◆ DATA TO USE
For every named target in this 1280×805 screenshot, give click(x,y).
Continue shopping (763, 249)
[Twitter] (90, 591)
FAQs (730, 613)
==
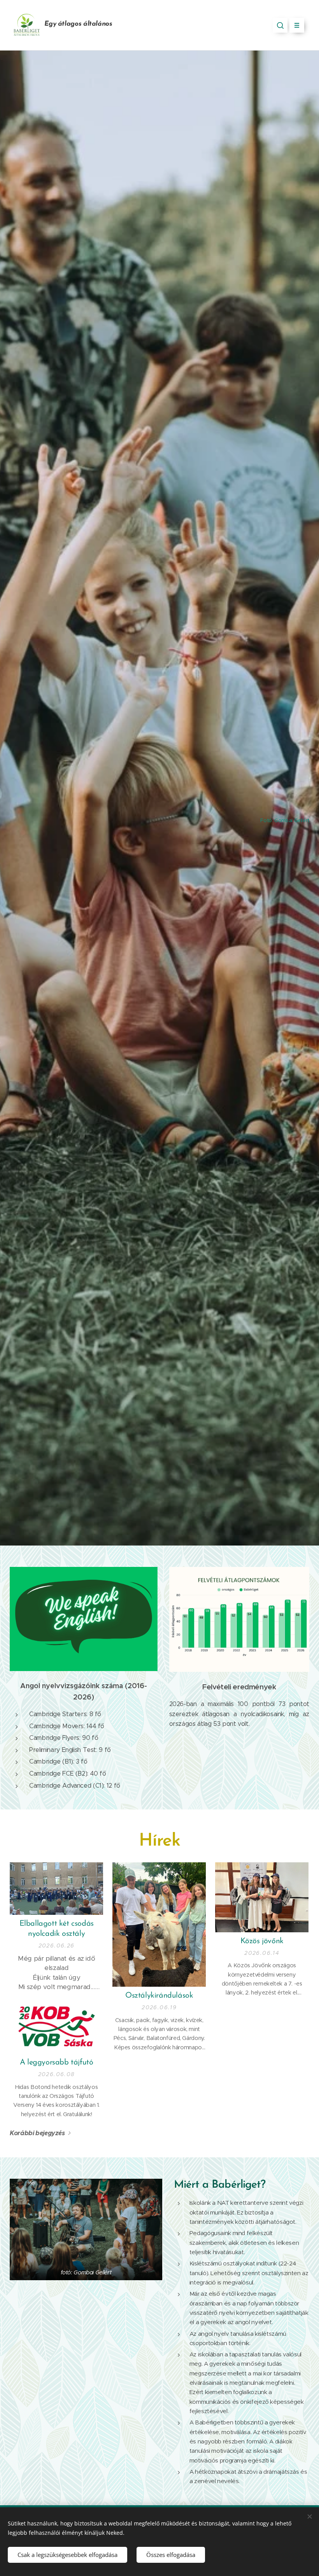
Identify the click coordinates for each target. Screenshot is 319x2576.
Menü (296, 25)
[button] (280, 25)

◆ ABOUT THIS EXERCISE
With the line that has "Identify the click" as the first and the line that has "[button] (280, 25)" as the last, repeat exactly that run of lines above and no more.

◆ ANSWER SPACE
Identify the click coordinates for each target. Screenshot is 319x2576.
Menü (296, 25)
[button] (280, 25)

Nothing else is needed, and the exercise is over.